Yes, but I don't know much about screen readers or ARIA, so I might just not
understand the proposal.
> On Oct 27, 2010, at 2:57 PM, James Craig wrote:
> James Craig responded:
> The main difference seems to be that our Undo and Redo *request* allows the
> web application to determine what (if anything) should be undone, or redone,
> where the HTML5 undo manager requires that the user agent make the change
> directly to the DOM or editable content. The UIRequestEvent interface allows
> the app to determine the outcome of the events based on the business logic
> of the app, which the browser does not know about.
> I don't really understand how putting "request" in the name of the event is
useful. There are plenty of existing events that "allows the app to
determine the outcome of the events based on the business logic of the app"

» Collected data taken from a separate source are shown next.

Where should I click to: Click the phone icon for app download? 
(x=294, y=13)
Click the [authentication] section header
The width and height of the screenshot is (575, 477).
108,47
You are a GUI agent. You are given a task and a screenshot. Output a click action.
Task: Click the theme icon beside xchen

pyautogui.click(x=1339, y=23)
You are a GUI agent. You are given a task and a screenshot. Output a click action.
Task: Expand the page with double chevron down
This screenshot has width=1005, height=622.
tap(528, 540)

but aren't request events.
> The reason these are all called 'request' events is because they don't
> change anything. They only send a 'request' to the web application (not to
> the user agent) to make a change on the user's behalf. The web application
> can then intercept or ignore the event as needed. If ignored (if the web app
> hasn't registered that event listener, or if the event is not canceled with
> preventDefault) then the user agent or assistive technology can fall back to
> whatever behavior is deemed appropriate, including then using the HTML5 undo
> Back to Tony's email:
> Ojan also proposed renaming the textInput event to just beforeInput because
> it seems like it can apply to more than just text (e.g., undo'ing the
> insertion of an image). Do you think the use of textInput/beforeInput would
> meet the use cases needed by UIRequestEvent?

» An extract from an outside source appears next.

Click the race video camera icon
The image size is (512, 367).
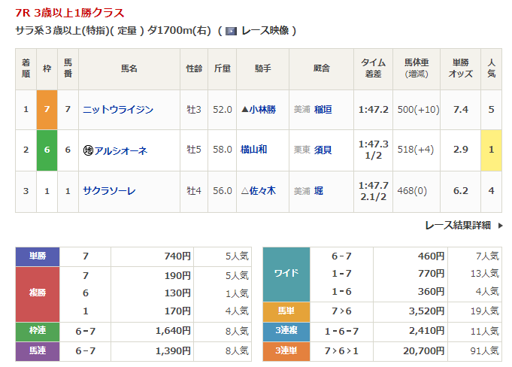click(232, 31)
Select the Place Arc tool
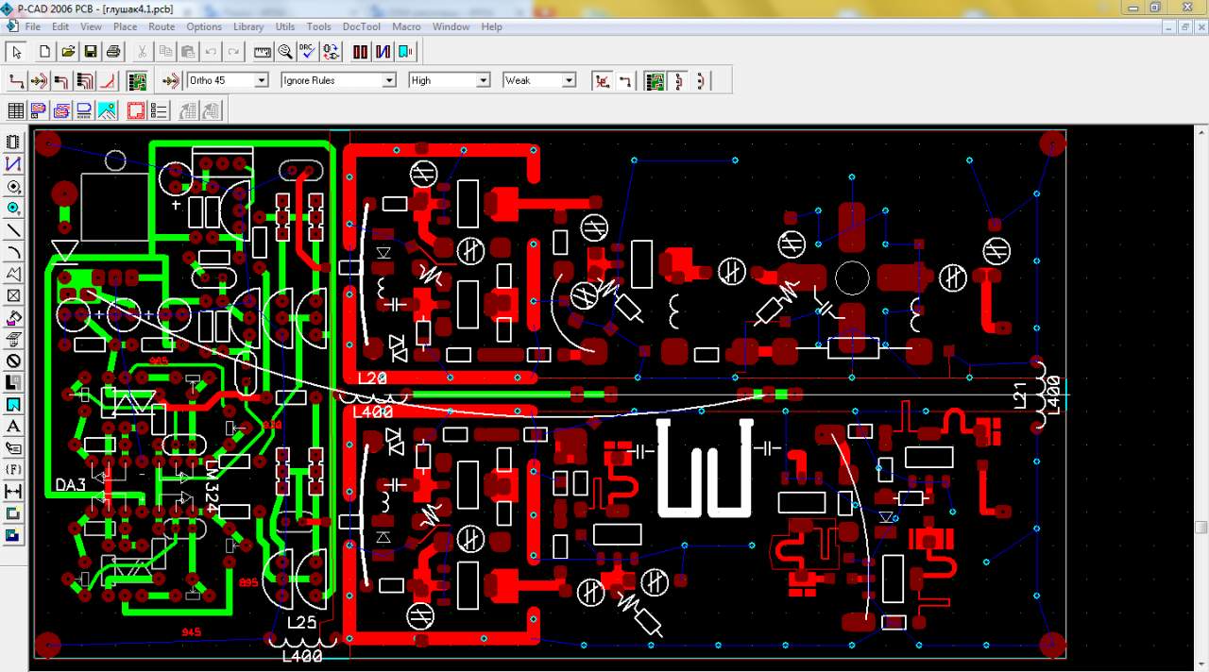 [13, 252]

> In some cases, it may be appropriate, but my response to the previous
> question may provide additional understanding of why textInput/beforeInput
> is not sufficient, and why these two proposals are not mutually exclusive,
> even if they do overlap in some places.
> I still don't see why beforeInput would not be sufficient. It might be more
clear if you enumerated the list of things you expect to have
> As I stated in the bug tracker comments, the W3C DOM and PF working groups
> discussed this, and the outcome was to work on a standalone specification as
> a joint effort of the two groups. The initial document editors will likely
> be Doug Schepers (W3C staff contact for www-dom) and me. From the
> teleconference discussions, these will be an add-on to DOM 3 Events and/or
> ARIA 1.0, because both of those documents are currently in Last Call. The
> only major change to the proposal so far that we're discussing a new method
> to the Event object (perhaps 'suppressEvents' or 'suppressRelatedEvents') so
> that we don't have to cancel the event by overloading the original use of
> the preventDefault method.
> What's the difference between preventDefault and suppressEvents?
Also, earlier in this thread, you said that you don't know of anything that
requires these events to be synchronous, but that seems to contradict
James's point above and the patch in question fires the events
synchronously. The spec text all also implies that the event fires, then
application has the chance to prevent it and then the action happens. So,
unless I'm misreading, the events need to be synchronous and fire before the
associated action occurs.
To be clear, my concern so far has just been about UIRequestEvent, which
seems to overlap 100% with beforeInput.
Some other concerns with the proposal:
-UIScrollRequestEvent: Don't we already have a scroll event? Can we just add
a scrollType property to it?
-UIValueChangeRequestEvent: This doesn't seem generic enough for the example
listed. For example, with a range widget, lets say the range is from 1-10
and the user tries to move it from 2 to 5. Is that an INCREMENT_SMALL or
INCRMENT_LARGE? If it's just INCREMENT, shouldn't there be some way to
communicate the amount it changed?
-DOMAttributeChangeRequestEvent: The spec text is pretty vague as to what
should and shouldn't fire this. With the spec text, without the
note/example, this event sounds a lot like DOMAttrModified and has all the
associated problems. There's a note that claims it doesn't have the same
problems, but I don't see how that's the case. I'd be happier with this if
it were explicitly about ARIA attributes, i.e. AriaChangeEvent.
Sorry again for not responding sooner.